Abb. 1. Der englische Kanalbauingenieur James Brindley (1716 – 1772) legte den Grundstein für ein Wasserstraßennetz, das ganz England wirtschaftlich verknüpfte. Der von ihm entworfene Bridgewater-Kanal verband die Kohleminen von Worsley mit Manchester und senkte die Transportkosten für Rohstoffe erheblich.
In früheren Zeiten waren die meisten Nationen des europäischen Kontinents in Künsten und Wissenschaften, Schifffahrt und Ingenieurwesen den Engländern überlegen, weil diese durch innere Zwistigkeiten und Kriege mit Frankreich, Spanien, Schottland und Irland von friedlichen Beschäftigungen abgehalten wurden. Italiener, Spanier, Franzosen und Holländer blickten vor wenigen Jahrhunderten mit Geringschätzung auf die armen aber stolzen Inselbewohner, die noch zu Anfang des 16. Jahrhunderts kaum eine Handels- oder Kriegsflotte hatten.
Im Jahr 1540 berichtete der Sekretär der Englischen Company of Merchant Adventurers an diese, dass nur vier Handelsschiffe von mehr als 200 t Lastigkeit dem Gebiet der Themse angehörten. Bristol, das damals nächst London der wichtigste Handelsplatz war, besaß einige größere, im Ausland erbaute Schiffe, aber die Mehrzahl hatte nur 50 – 100 t. Die königliche Kriegsflotte bestand zu der Zeit, als die spanische Armada die englischen Küsten bedrohte, aus 23 Schiffen, wovon acht weniger als 120 t und nur neun mehr als 500 t Lastigkeit hatten. Das größte Schiff derselben hatte 1000 t und 40 Kanonen.

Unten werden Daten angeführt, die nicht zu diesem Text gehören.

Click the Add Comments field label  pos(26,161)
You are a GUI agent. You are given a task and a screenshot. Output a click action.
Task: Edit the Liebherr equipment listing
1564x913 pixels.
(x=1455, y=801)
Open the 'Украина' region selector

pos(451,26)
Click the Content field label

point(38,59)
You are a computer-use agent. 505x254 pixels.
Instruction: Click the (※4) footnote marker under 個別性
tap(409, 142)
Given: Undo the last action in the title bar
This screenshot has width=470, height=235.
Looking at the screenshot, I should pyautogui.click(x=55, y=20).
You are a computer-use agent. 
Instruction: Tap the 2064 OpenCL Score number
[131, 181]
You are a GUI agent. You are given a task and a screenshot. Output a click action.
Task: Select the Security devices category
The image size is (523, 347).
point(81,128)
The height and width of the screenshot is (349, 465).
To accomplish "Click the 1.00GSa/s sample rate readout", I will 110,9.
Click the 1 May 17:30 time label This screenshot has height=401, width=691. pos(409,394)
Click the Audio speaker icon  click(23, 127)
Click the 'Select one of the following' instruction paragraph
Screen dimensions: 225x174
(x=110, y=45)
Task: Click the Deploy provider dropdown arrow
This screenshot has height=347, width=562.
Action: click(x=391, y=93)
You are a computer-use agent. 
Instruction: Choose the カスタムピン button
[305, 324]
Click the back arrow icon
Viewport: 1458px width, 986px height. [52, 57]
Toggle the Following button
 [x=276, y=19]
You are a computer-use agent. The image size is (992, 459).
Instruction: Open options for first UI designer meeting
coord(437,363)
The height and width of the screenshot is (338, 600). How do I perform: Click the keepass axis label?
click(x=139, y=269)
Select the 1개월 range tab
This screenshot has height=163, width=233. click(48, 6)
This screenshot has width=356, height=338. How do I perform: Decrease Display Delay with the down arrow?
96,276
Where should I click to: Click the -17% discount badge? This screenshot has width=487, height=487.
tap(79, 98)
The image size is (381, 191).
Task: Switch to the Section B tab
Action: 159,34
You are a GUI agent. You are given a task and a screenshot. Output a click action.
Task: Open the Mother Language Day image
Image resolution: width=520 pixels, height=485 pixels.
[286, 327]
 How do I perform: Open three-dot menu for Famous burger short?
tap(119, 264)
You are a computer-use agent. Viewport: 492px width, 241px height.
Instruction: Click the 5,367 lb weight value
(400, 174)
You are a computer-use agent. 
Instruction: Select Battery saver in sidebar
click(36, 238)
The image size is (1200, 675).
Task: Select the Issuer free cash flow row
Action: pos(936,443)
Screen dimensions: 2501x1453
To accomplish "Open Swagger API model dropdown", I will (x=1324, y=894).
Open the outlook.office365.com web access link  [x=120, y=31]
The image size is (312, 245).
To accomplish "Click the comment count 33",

Spanien und Portugal hatten damals sehr ausgedehnte, England dagegen hatte keine ausländische Besitzungen. Erst zu Anfang des 17. Jahrhunderts fing eine kleine englische Gesellschaft an, mit Indien Handel zu treiben und etwa um dieselbe Zeit wurden die nördlichen Kolonien in Amerika gegründet. 1655 nahm Admiral Penn den Spaniern Jamaika ab, 1759 entriss General Wolfe durch die Einnahme von Quebec den Franzosen Kanada, die Kolonie Süd-Wales wurde 1788 gegründet, die hauptsächlichsten westindischen Besitzungen außer Jamaika wurden zur Zeit der ersten französischen Revolution an England abgetreten.
Im Inneren Englands waren bis zur Mitte des 18. Jahrhunderts die Verkehrswege so schlecht, dass Waren nur mühsam auf Packpferden transportiert werden konnten, weshalb London fast nur mit dem Ausland Handel trieb, denn es kostete weit weniger, Waren von Hamburg, Amsterdam oder Havre mit Schiffen dahin zu bringen, als sie von Norwich, Birmingham oder Manchester über Land zu transportieren. Tuch wurde hauptsächlich aus Belgien, Seide aus Frankreich, Messerwaren wurden aus Italien, Hüte aus Flandern, Töpferwaren aus Holland und Eisen aus Spanien, Schweden, Deutschland und Russland bezogen. Der einzige englische Exportartikel, die Wolle, wurde größtenteils im Ausland verarbeitet und als Tuch wieder eingeführt. Selbst die geringe Menge im Land gewobenen Tuchs musste, um gefärbt zu werden, nach den Niederlanden geschickt werden.